Stable isotope labeling by amino acids in cell culture (SILAC) is a technique based on mass spectrometry that detects differences in protein abundance among samples using non-radioactive isotopic labeling. It is a popular method for quantitative proteomics.

==Procedure==
Two populations of cells are cultivated in cell culture. One of the cell populations is fed with growth medium containing normal amino acids. In contrast, the second population is fed with growth medium containing amino acids labeled with stable (non-radioactive) heavy isotopes. For example, the medium can contain arginine labeled with six carbon-13 atoms (^{13}C) instead of the normal carbon-12 (^{12}C). When the cells are growing in this medium, they incorporate the heavy arginine into all of their proteins. Thereafter, all peptides containing a single arginine are 6 Da heavier than their normal counterparts. Alternatively, uniform labeling with ^{13}C or ^{15}N can be used. Proteins from both cell populations are combined and analyzed together by mass spectrometry as pairs of chemically identical peptides of different stable-isotope composition can be differentiated in a mass spectrometer owing to their mass difference. The ratio of peak intensities in the mass spectrum for such peptide pairs reflects the abundance ratio for the two proteins.

==Applications==
A SILAC approach involving incorporation of tyrosine labeled with nine carbon-13 atoms (^{13}C) instead of the normal carbon-12 (^{12}C) has been utilized to study tyrosine kinase substrates in signaling pathways. SILAC has emerged as a very powerful method to study cell signaling, post translation modifications such as phosphorylation, protein–protein interaction and regulation of gene expression.
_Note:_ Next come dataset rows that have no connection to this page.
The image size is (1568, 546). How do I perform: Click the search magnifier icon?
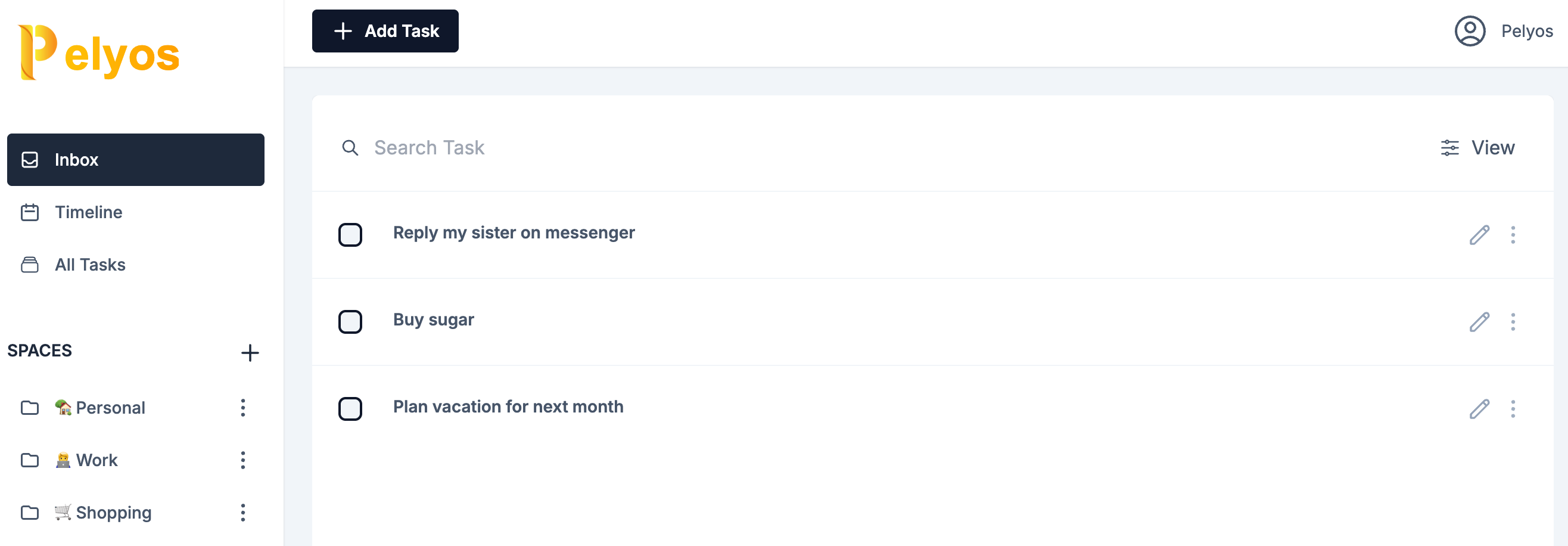(350, 147)
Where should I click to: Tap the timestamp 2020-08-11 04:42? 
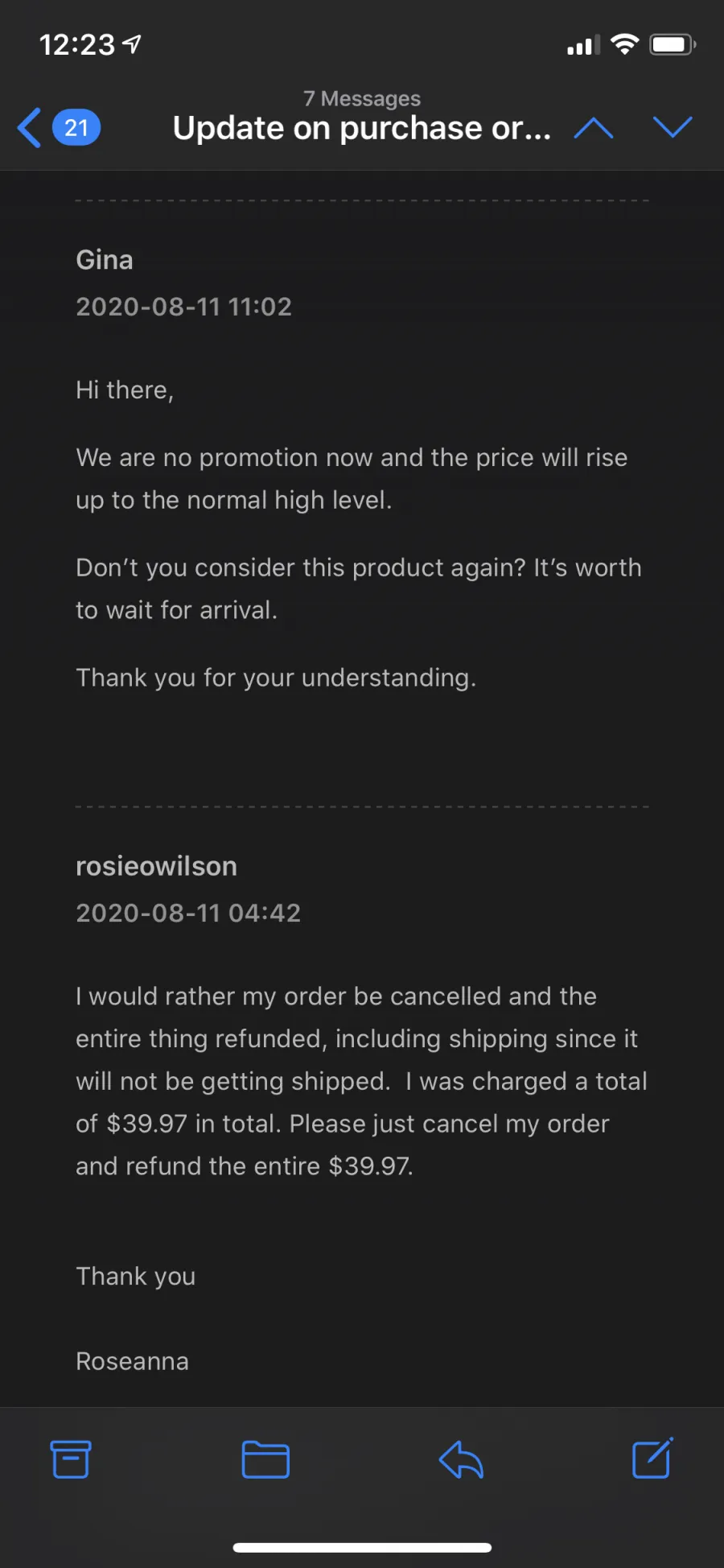(x=188, y=913)
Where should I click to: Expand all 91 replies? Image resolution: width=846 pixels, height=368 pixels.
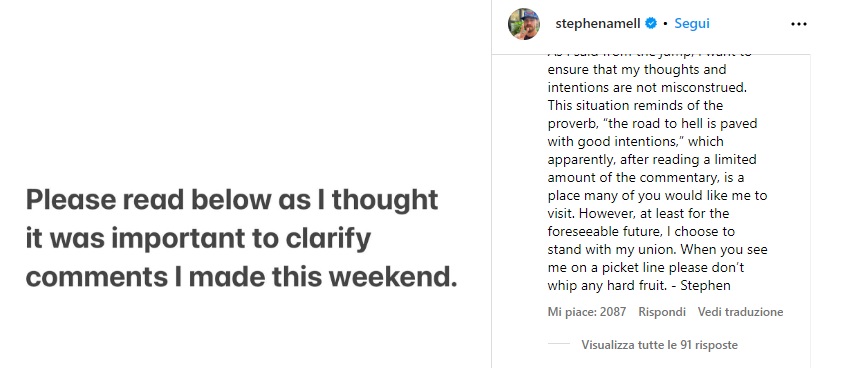[x=659, y=345]
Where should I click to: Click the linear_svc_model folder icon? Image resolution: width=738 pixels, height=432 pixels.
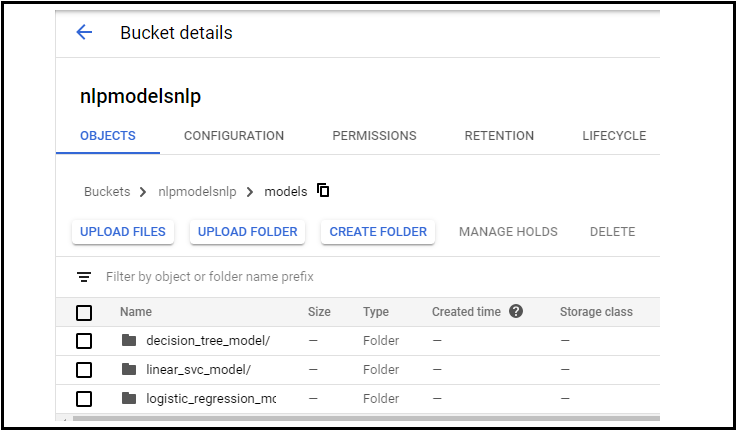pos(128,369)
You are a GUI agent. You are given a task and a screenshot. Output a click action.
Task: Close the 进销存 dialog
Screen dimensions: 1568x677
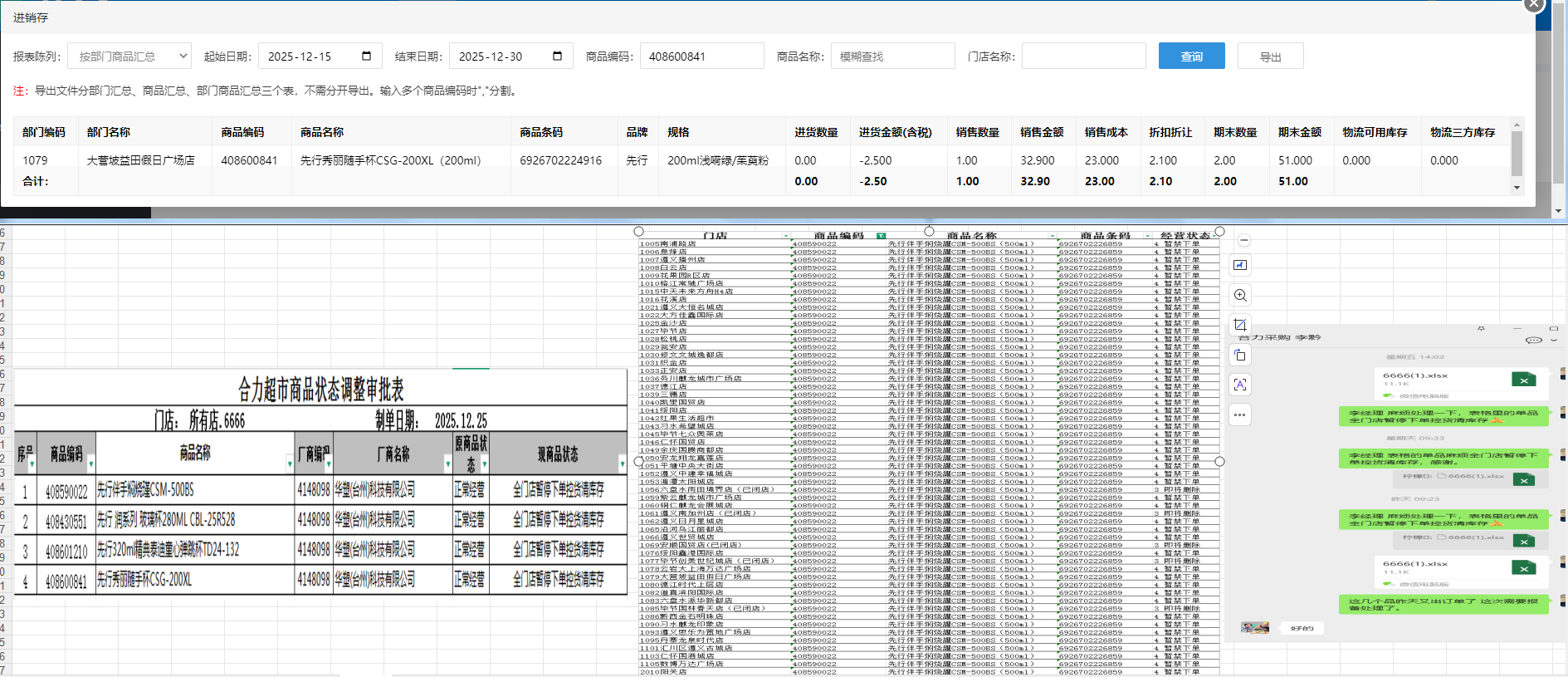click(x=1534, y=4)
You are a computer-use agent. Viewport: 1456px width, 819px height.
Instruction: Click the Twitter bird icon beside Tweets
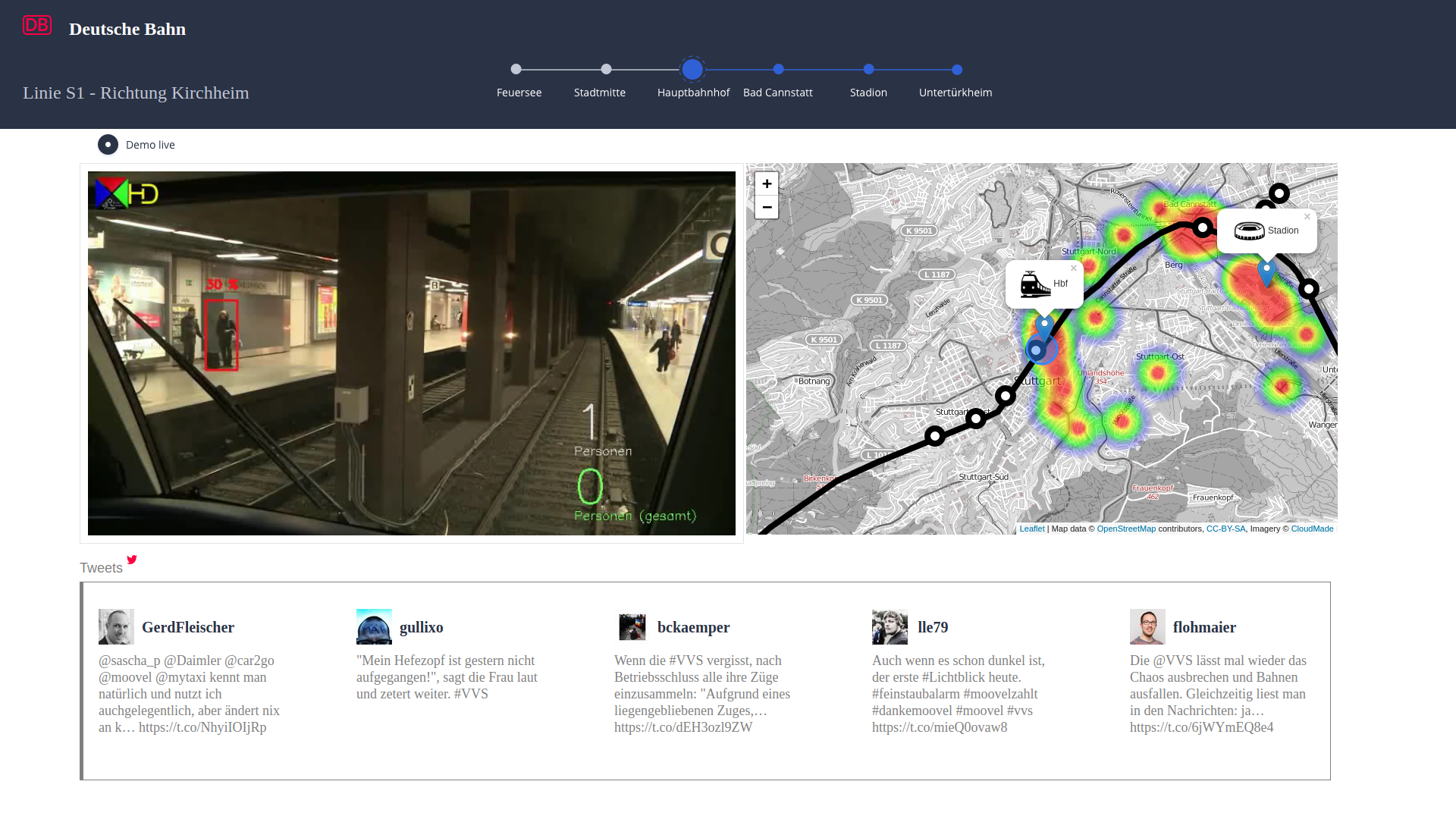point(132,560)
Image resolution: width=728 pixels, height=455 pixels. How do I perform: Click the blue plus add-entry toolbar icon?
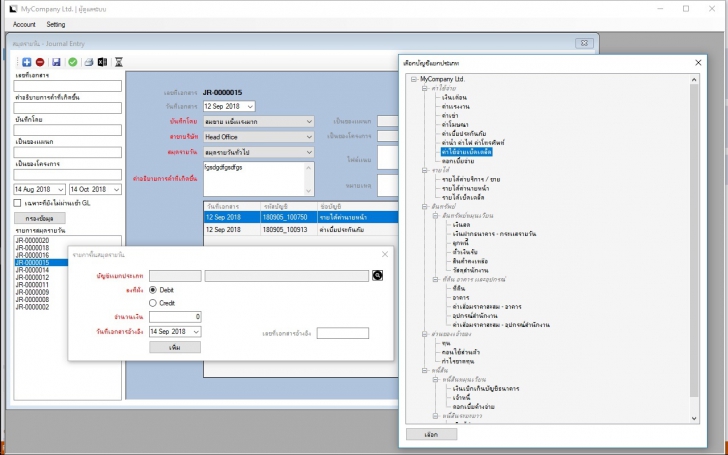pyautogui.click(x=27, y=62)
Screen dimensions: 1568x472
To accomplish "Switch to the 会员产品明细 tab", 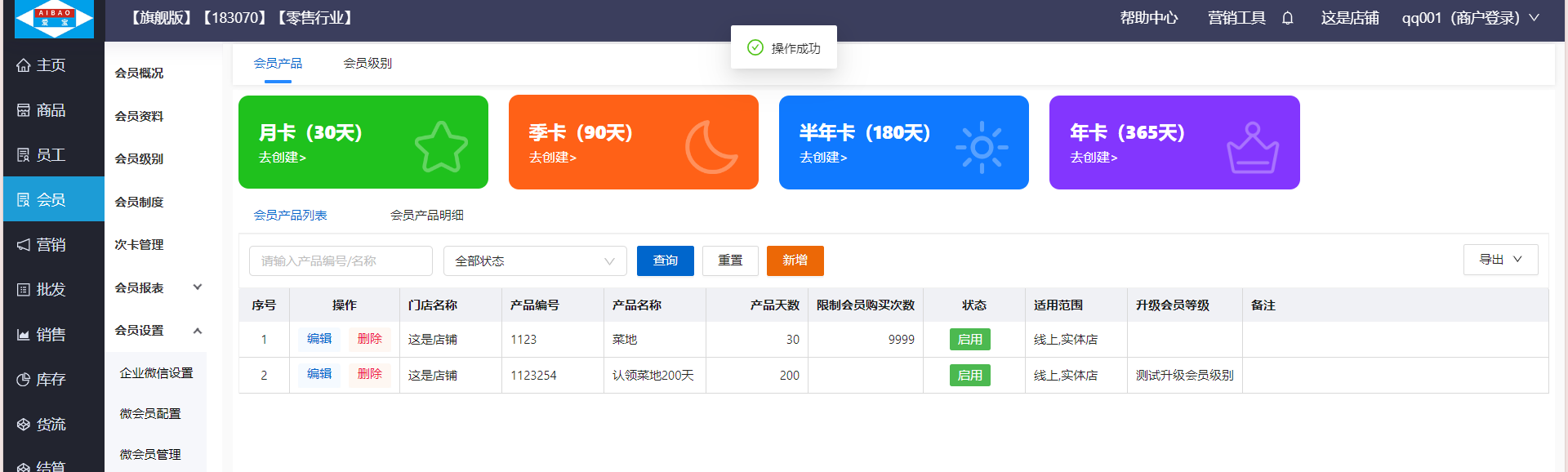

In addition, SILAC has become an important method in secretomics, the global study of secreted proteins and secretory pathways. It can be used to distinguish between proteins secreted by cells in culture and serum contaminants. It has also been adapted as a 'forward+reverse' SILAC method for simultaneous labeling of host and microbe, which enables the study of host-microbe interactions. Standardized protocols of SILAC for various applications have also been published.

== Pulsed SILAC ==
Pulsed SILAC (pSILAC) is a variation of the SILAC method where the labelled amino acids are added to the growth medium for only a short period of time. This allows monitoring differences in de novo protein production rather than raw concentration.

== NeuCode SILAC ==
Traditionally the level of multiplexing in SILAC was limited due to the number of SILAC isotopes available. Recently, a new technique called NeuCode (neutron encoding) SILAC, has augmented the level of multiplexing achievable with metabolic labeling (up to 4). The NeuCode amino acid method is similar to SILAC but differs in that the labeling only utilizes heavy amino acids. The use of only heavy amino acids eliminates the need for 100% incorporation of amino acids needed for SILAC. The increased multiplexing capability of NeuCode amino acids is from the use of mass defects from extra neutrons in the stable isotopes. These small mass differences however need to be resolved on high-resolution mass spectrometers.